Provided material =

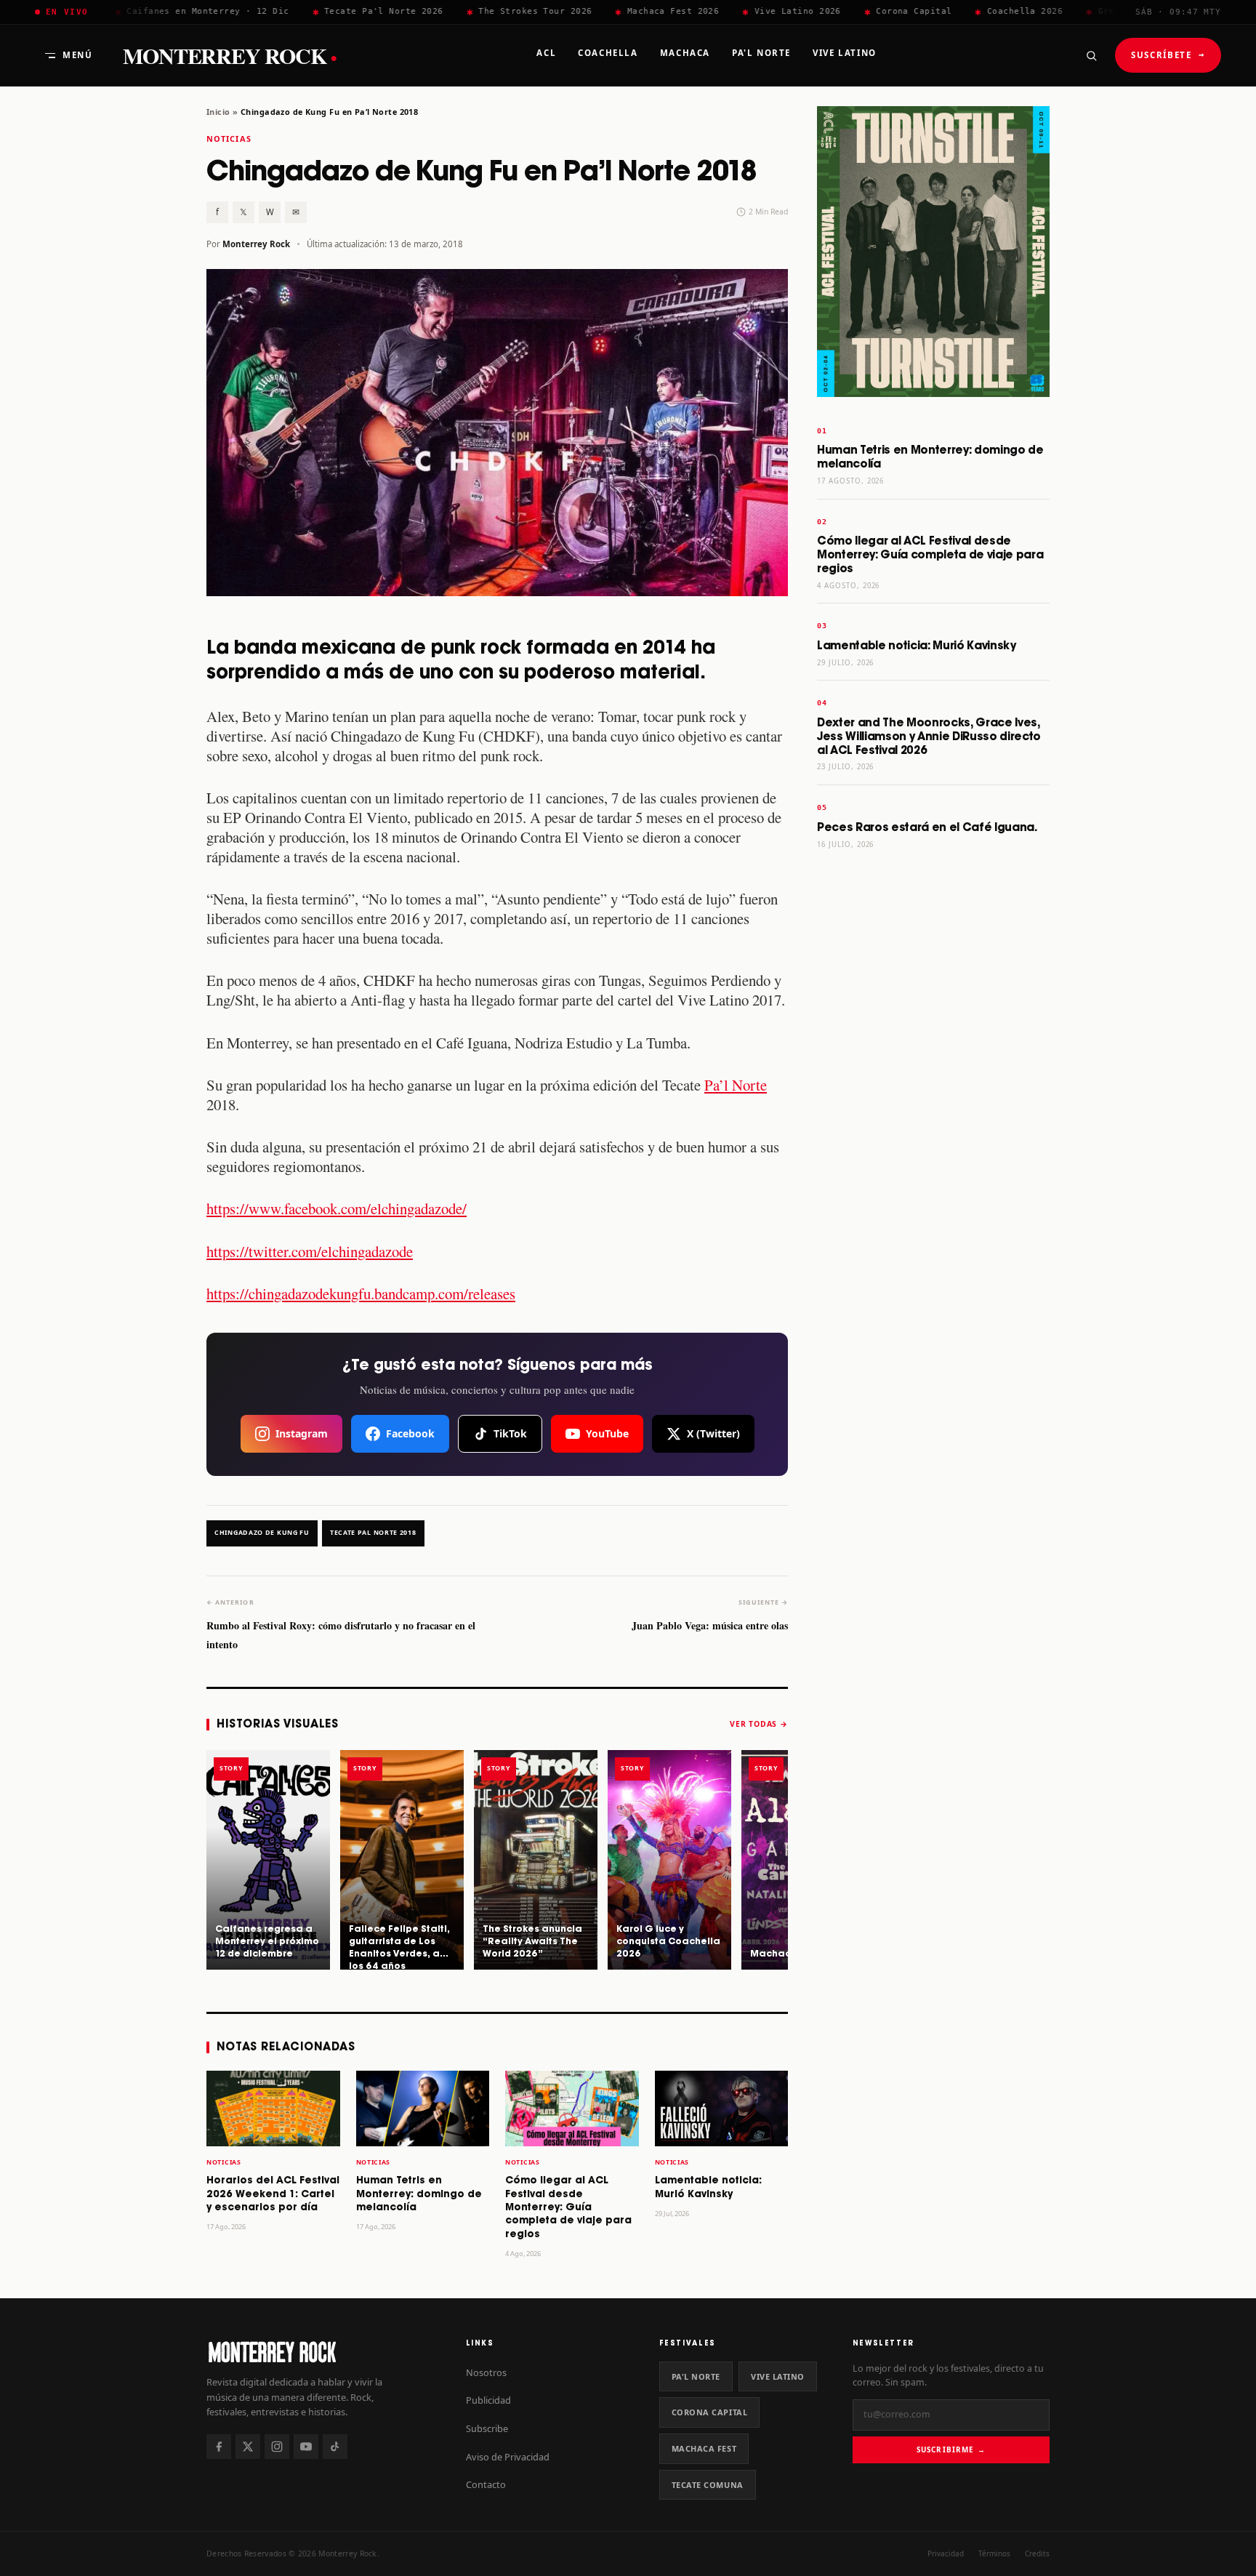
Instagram (301, 1433)
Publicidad (488, 2400)
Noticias (228, 138)
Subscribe (487, 2428)
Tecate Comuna (708, 2484)
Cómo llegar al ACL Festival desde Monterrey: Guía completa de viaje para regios (568, 2207)
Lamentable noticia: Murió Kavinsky (916, 646)
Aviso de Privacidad (508, 2456)
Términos (994, 2553)
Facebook (410, 1433)
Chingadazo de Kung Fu (262, 1532)
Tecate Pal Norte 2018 (373, 1532)
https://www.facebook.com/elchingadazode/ (336, 1208)
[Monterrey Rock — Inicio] (321, 2351)
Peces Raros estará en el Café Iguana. (927, 828)
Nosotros (486, 2372)
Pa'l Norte (696, 2376)
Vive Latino (778, 2376)
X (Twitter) (713, 1433)
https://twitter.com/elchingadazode (309, 1251)
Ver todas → (759, 1724)
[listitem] (268, 1860)
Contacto (486, 2484)
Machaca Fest (704, 2448)
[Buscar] (1091, 55)
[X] (248, 2446)
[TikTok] (335, 2446)
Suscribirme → (951, 2449)
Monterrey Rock (230, 55)
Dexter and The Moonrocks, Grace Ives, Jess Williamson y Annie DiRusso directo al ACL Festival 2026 (929, 737)
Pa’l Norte (735, 1085)
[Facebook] (218, 2446)
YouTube (607, 1433)
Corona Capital (710, 2412)
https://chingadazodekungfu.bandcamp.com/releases (360, 1293)
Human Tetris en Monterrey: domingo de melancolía (419, 2194)
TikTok (510, 1433)
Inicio (218, 111)
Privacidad (945, 2553)
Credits (1037, 2553)
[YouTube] (306, 2446)
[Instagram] (277, 2446)
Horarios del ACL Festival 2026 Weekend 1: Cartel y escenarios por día (272, 2194)
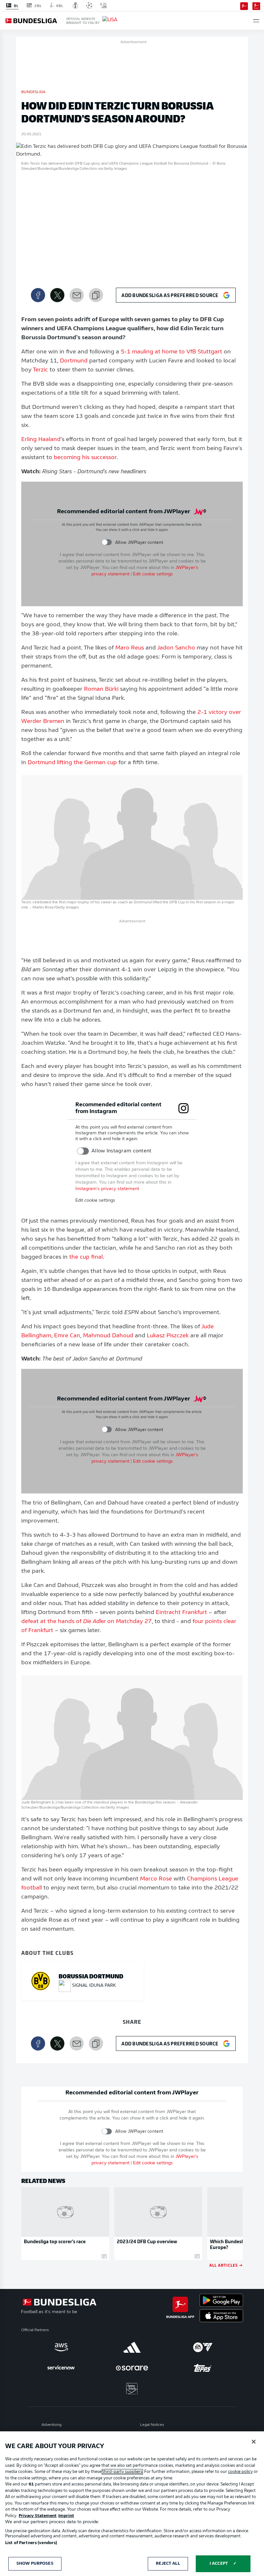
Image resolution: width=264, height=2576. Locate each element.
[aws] (61, 2347)
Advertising (51, 2425)
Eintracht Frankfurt (181, 1613)
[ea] (203, 2347)
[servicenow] (61, 2368)
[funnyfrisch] (132, 2388)
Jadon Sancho (176, 648)
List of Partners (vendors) (31, 2543)
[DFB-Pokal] (75, 5)
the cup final (86, 1257)
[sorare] (132, 2367)
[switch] (107, 542)
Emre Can (67, 1336)
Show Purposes (34, 2564)
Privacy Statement (38, 2516)
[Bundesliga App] (244, 5)
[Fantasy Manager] (256, 5)
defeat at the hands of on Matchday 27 (86, 1622)
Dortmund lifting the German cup (72, 763)
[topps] (203, 2367)
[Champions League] (89, 5)
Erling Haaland (41, 440)
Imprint (66, 2516)
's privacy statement (107, 1189)
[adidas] (132, 2347)
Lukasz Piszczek (168, 1336)
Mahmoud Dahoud (108, 1336)
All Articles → (226, 2265)
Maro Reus (129, 648)
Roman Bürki (101, 689)
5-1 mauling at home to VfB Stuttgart (171, 352)
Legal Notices (152, 2425)
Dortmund (74, 361)
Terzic (40, 370)
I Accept (219, 2564)
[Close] (254, 2442)
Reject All (168, 2564)
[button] (256, 21)
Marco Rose (156, 1879)
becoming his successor (85, 458)
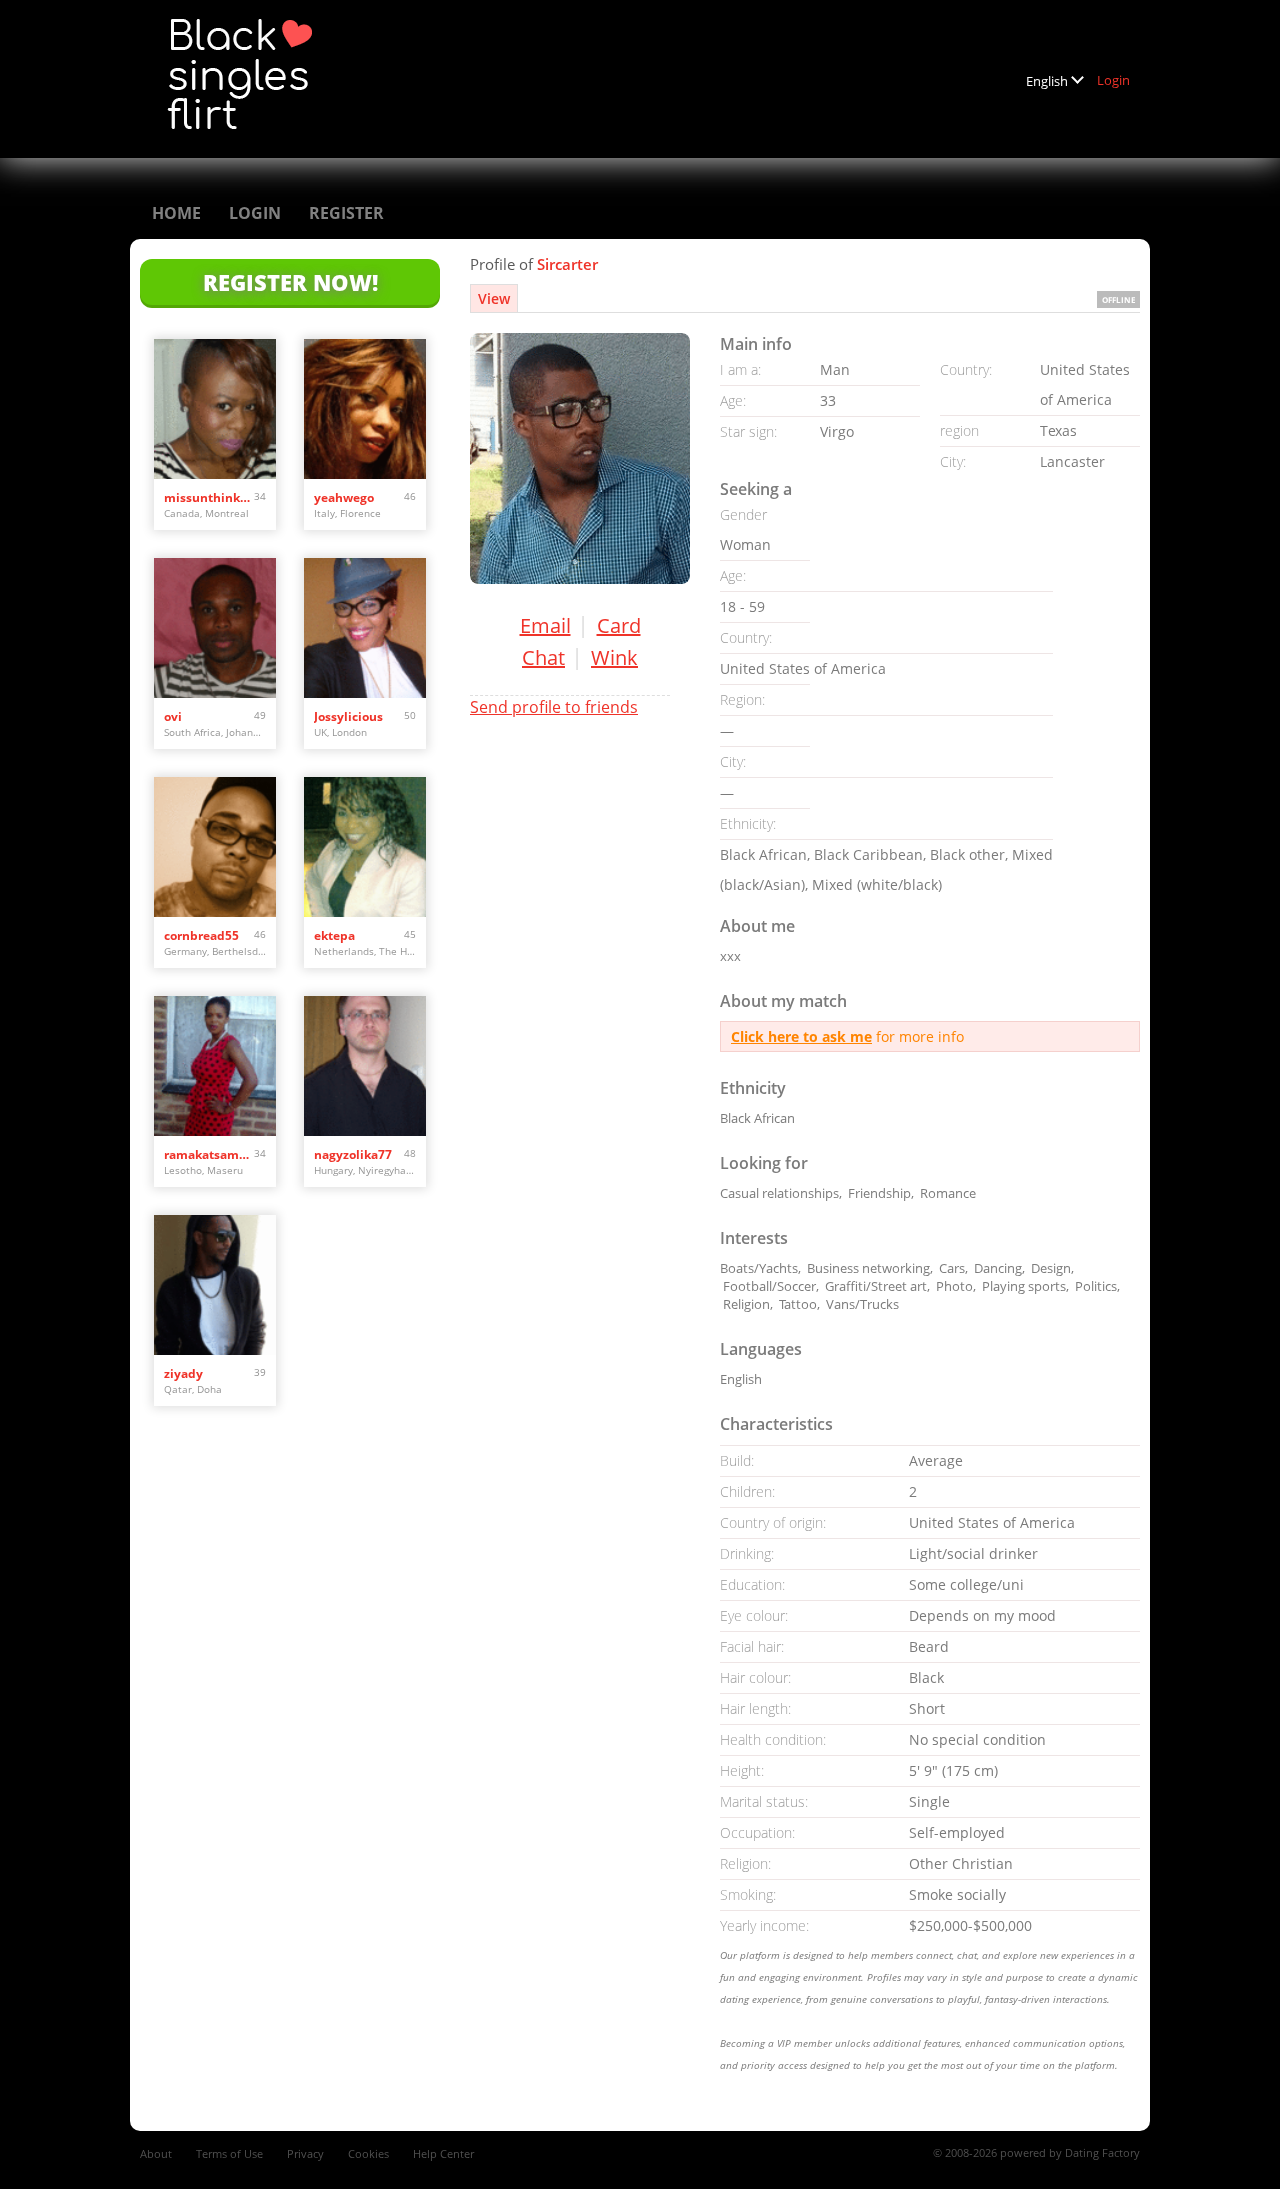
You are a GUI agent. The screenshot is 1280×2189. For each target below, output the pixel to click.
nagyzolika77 (353, 1154)
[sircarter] (580, 458)
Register (346, 213)
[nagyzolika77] (365, 1066)
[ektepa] (365, 847)
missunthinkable (209, 497)
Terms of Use (229, 2153)
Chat (543, 657)
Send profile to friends (554, 707)
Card (619, 625)
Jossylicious (348, 716)
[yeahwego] (365, 409)
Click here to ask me (801, 1036)
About (156, 2153)
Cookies (368, 2153)
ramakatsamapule (209, 1154)
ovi (173, 716)
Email (545, 625)
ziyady (183, 1373)
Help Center (443, 2153)
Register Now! (290, 282)
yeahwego (344, 497)
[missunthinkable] (215, 409)
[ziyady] (215, 1285)
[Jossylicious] (365, 628)
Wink (614, 657)
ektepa (334, 935)
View (494, 298)
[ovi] (215, 628)
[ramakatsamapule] (215, 1066)
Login (1113, 80)
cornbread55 (201, 935)
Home (176, 213)
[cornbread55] (215, 847)
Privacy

What is required = Whenever the string "Norte" shows up on a line of the listing, copy that line.

Result of this exercise =
Tecate Pal Norte 2018 (373, 1532)
Pa'l Norte (696, 2376)
Pa’l Norte (735, 1085)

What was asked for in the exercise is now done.